Aunque los títulos de crédito de la versión española (2) atribuyan a Antonioni en solitario tanto el argumento como el guion de la película, debo advertir, a quien pueda interesarle, que, a menos que, decepcionados por el film —lo que no sería de extrañar—, hayan exigido la retirada de sus nombres del genérico, Mark Peploe y Peter Wollen (3) fueron, con Antonioni, los autores del guion, basado en un argumento de Peploe que, aunque poco original, podría haber dado lugar a un interesante film policíaco-metafísico, si Antonioni se hubiese mostrado menos inepto y tuviese alguna idea de lo que es un género —cosa que dudo— y, en consecuencia, sintiese algún respeto o interés por semejante marco. Se me replicará, lo sé, que los géneros están pasados de moda, o son inoperantes, o son reaccionarios —eso sí que no sé por qué—, y que, lógicamente, a un señor tan «serio» e «importante» como Antonioni no podría interesarle hacer un film «de género», ni siquiera narrarlo coherentemente, con continuidad, sino desdramatizándolo y «desconstruyéndolo» al máximo, minándolo desde dentro y frustrando las expectativas convencionales del público. Puede, en efecto, que eso sea muy «progre», pero, aun aceptando semejante tesis, me permitiría llamar la atención sobre un hecho que me hace dudarlo, y que reduce considerablemente la supuesta «originalidad» o «audacia» de Antonioni: que eso es, precisamente, lo que hacen por lo menos diez directores españoles —los que más trabajan, que suelen ser los peores— todos los días del año, y que sólo ellos serían capaces de meter en un film, en una escena situada en Barcelona, a un paleto con boina y chaleco tan grotesco y ridículo como el que encarna Gustavo Re en El reportero, y que parece sacado de La ciudad no es para mí o alguna «españolada» de idéntica categoría. El famoso plano penúltimo, en cambio, me recuerda en exceso ciertas muestras del nouveau roman (4), dando lugar a una curiosa mezcla.

(1) Pido excusas por cualquier inexactitud, pero no me siento capaz de volver a ver la película, y menos aún con el único fin de comprobar la precisión de mi recuerdo y de las notas que tomé durante su proyección.

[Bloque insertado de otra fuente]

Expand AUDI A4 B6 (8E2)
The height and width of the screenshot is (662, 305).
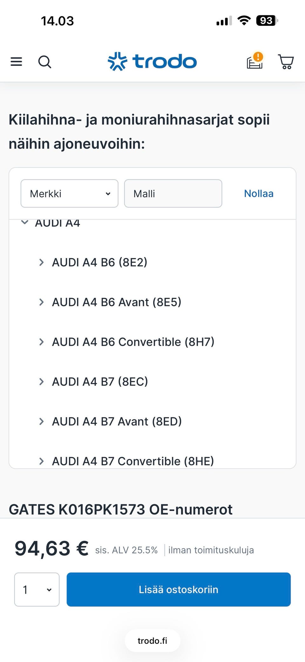click(x=41, y=262)
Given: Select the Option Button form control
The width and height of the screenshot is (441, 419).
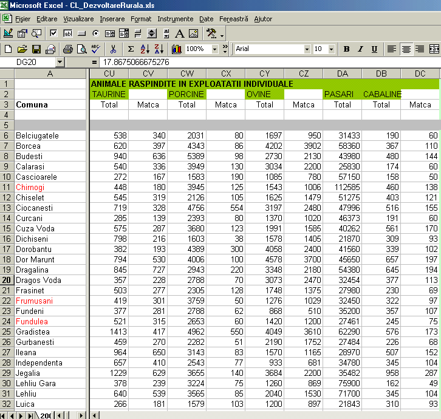Looking at the screenshot, I should 95,33.
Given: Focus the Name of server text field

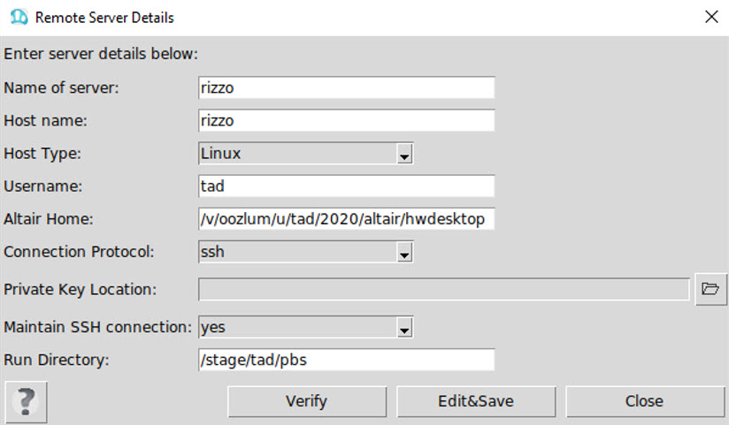Looking at the screenshot, I should [x=347, y=87].
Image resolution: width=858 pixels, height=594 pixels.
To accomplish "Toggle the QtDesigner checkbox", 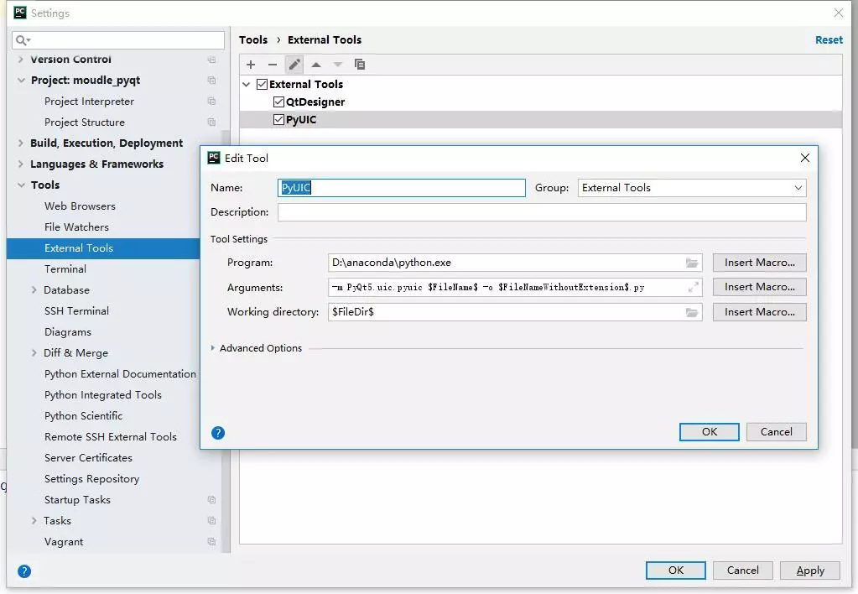I will click(x=278, y=102).
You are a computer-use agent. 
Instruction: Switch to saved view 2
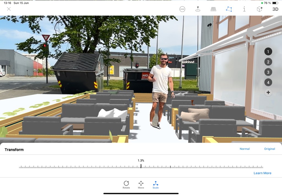click(268, 62)
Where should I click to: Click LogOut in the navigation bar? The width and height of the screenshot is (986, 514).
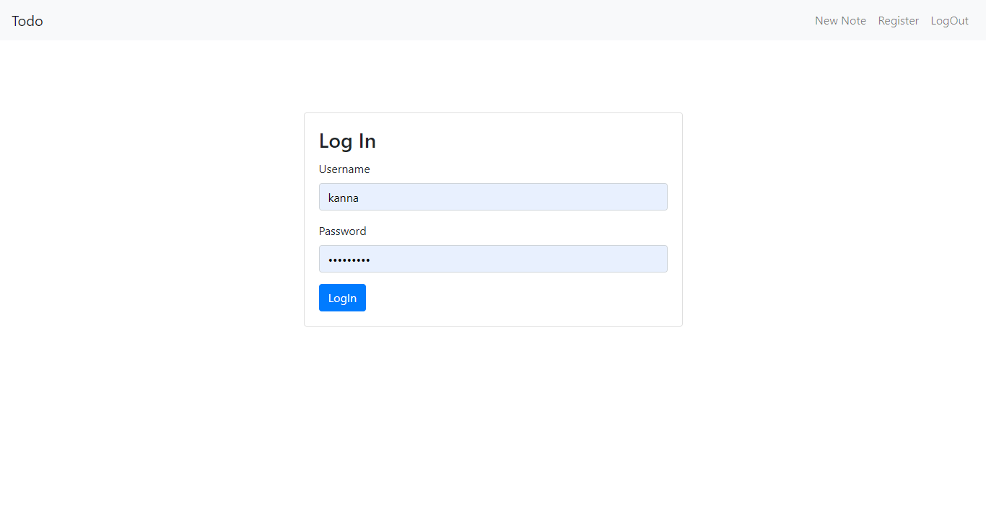tap(949, 20)
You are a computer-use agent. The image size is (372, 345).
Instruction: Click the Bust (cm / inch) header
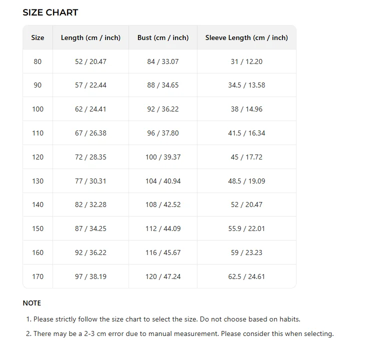tap(163, 38)
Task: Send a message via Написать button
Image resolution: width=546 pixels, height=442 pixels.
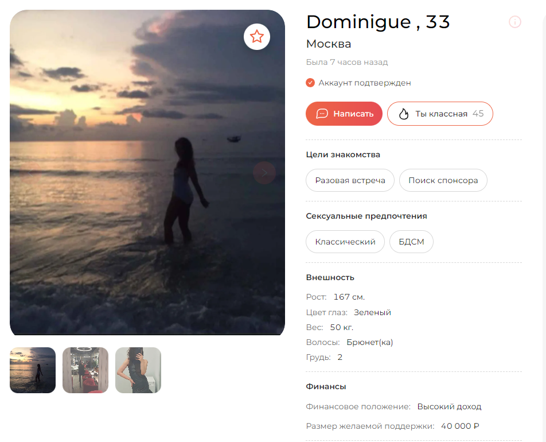Action: tap(344, 114)
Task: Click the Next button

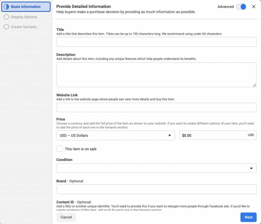Action: [x=248, y=217]
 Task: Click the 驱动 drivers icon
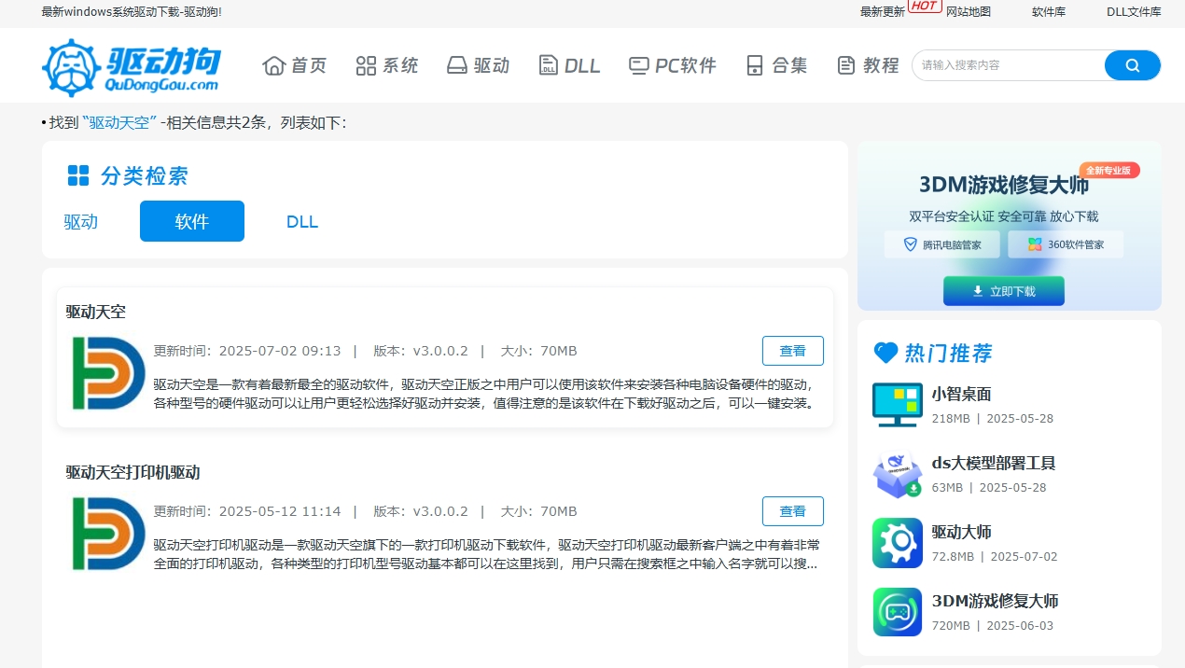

En cualquier caso, muy infiel no debe ser mi descripción, pues coincide, básicamente, con la de Richard Roud en el Sight and Sound del Verano de 1975.

(2) Esta versión es autorizada para «mayores de 14 años acompañados», y dura 120 minutos en lugar de 126, reducción de metraje atribuible a la desaparición casi completa de una escena erótica entre Jack Nicholson y Maria Schneider que mencionan varias críticas extranjeras.

(3) Notable crítico y teórico inglés, autor de Signs and Meanings in the Cinema colaborador de otros libros, además de co-guionista y co-director, con Laura Mulvey, de Penthesilea, Queen of the Amazons (1974).

(4) Especialmente La Jalousie (La celosía) de Alain Robbe-Grillet y Le Maintien de l'ordre (Garantía del orden) de Claude Ollier, publicadas ambas en castellano por la «Biblioteca Breve» de Seix-Barral, y que preceden El reportero en unos quince años.